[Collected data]
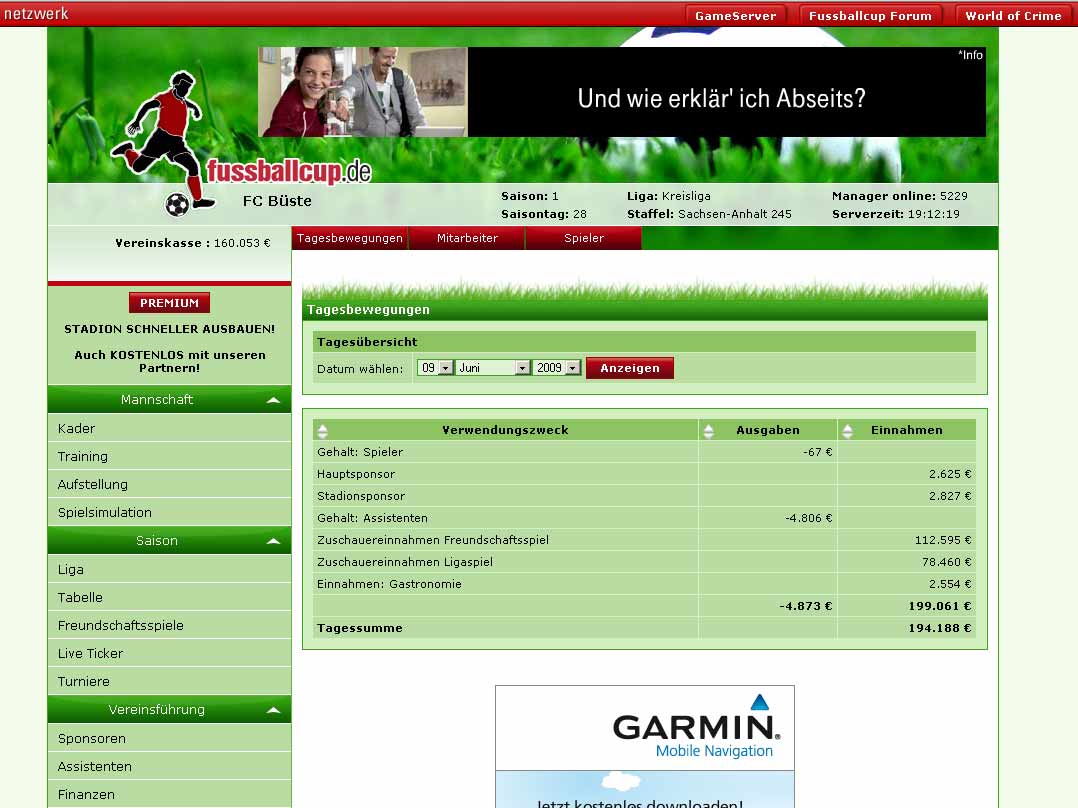Sort table by Einnahmen column arrows

pos(848,431)
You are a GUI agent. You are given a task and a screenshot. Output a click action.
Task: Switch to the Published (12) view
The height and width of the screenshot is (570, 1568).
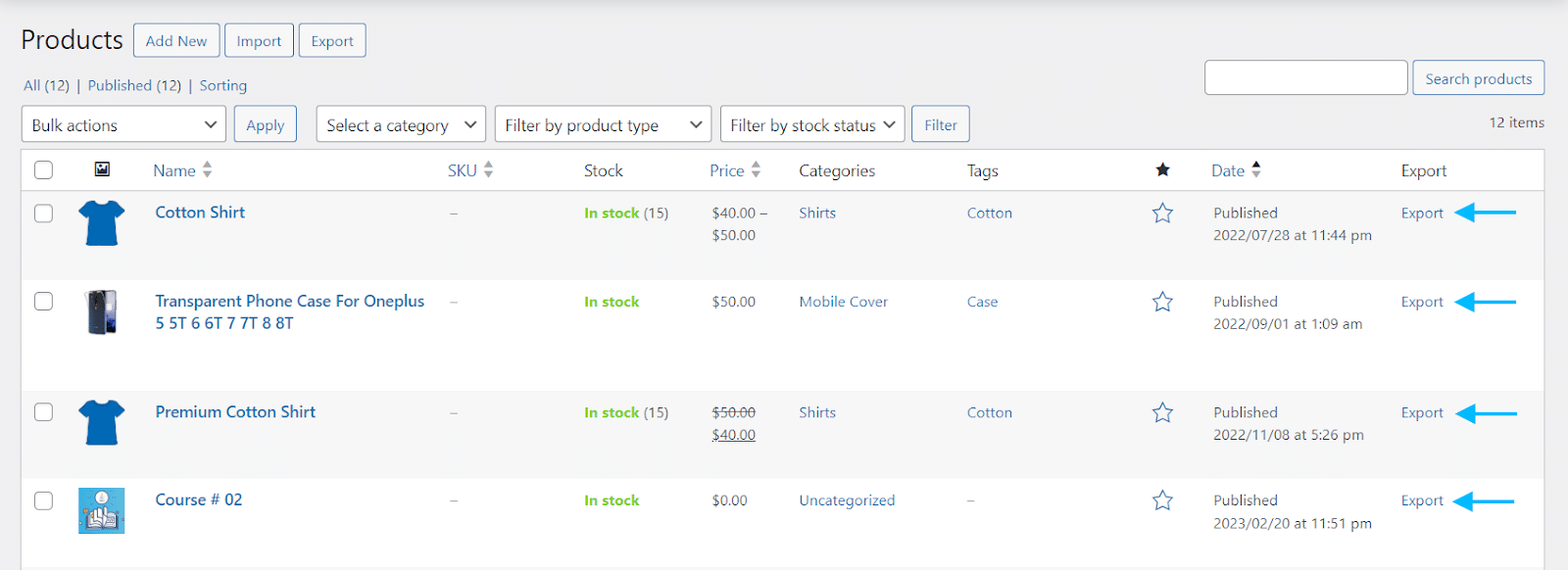134,85
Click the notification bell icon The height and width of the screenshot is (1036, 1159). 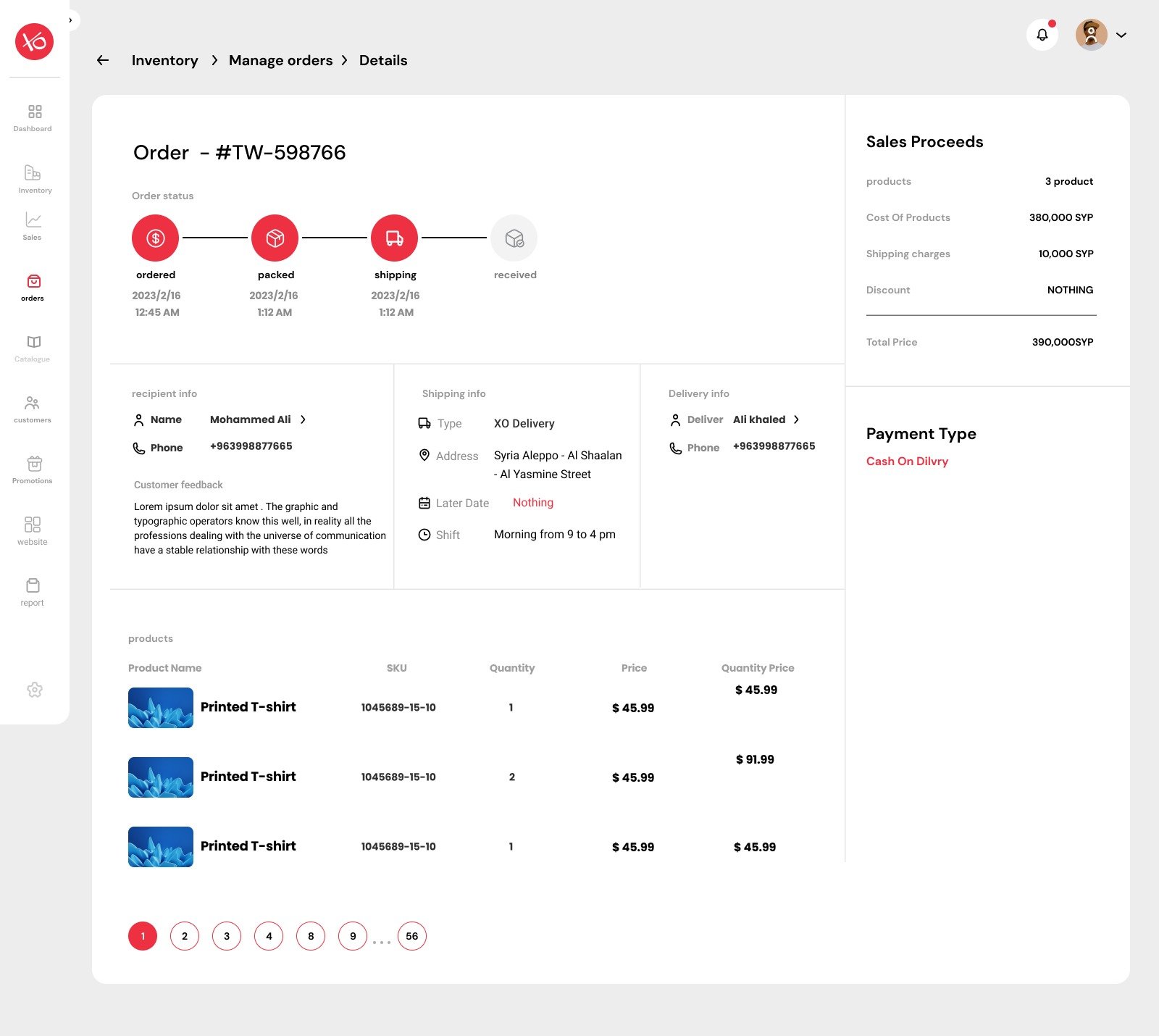(1042, 35)
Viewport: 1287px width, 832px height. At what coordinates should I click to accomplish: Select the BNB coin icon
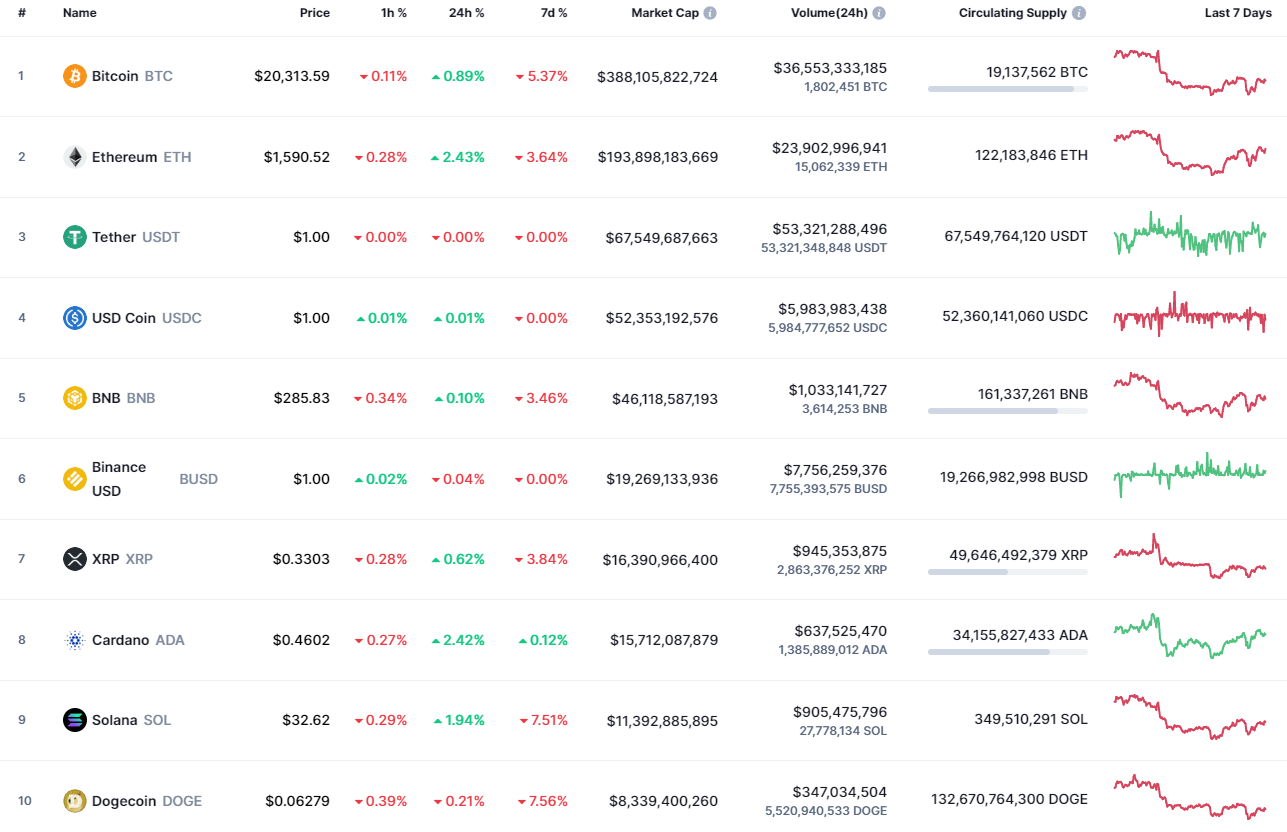(72, 397)
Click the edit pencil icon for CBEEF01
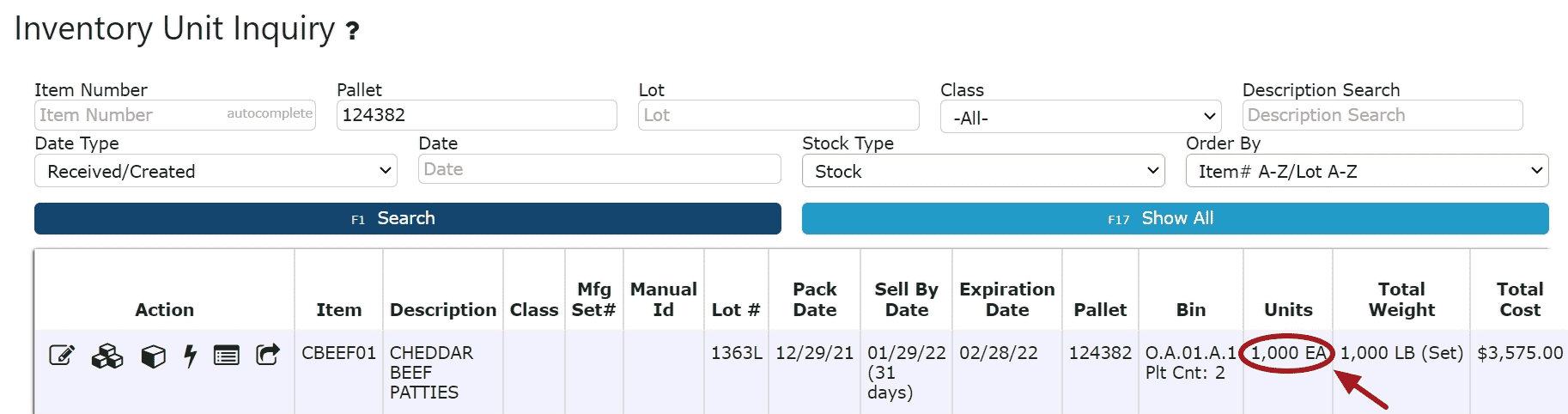 [62, 356]
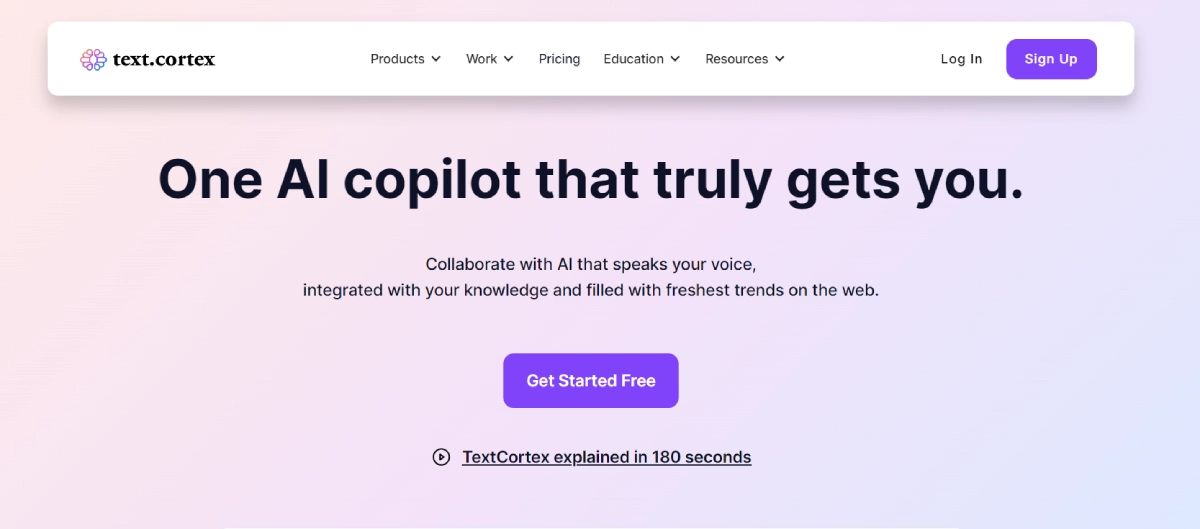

**Work to be completed:**
Find the line holding "Viewport: 1287px width, 832px" in the data above. Retype it and every later line exactly, through the end, but not the pictures.

**Solution for this task:**
Viewport: 1287px width, 832px height. At what coordinates should I click to accomplish: Select the BNB coin icon
(72, 397)
Click the edit pencil icon for CBEEF01
 [62, 356]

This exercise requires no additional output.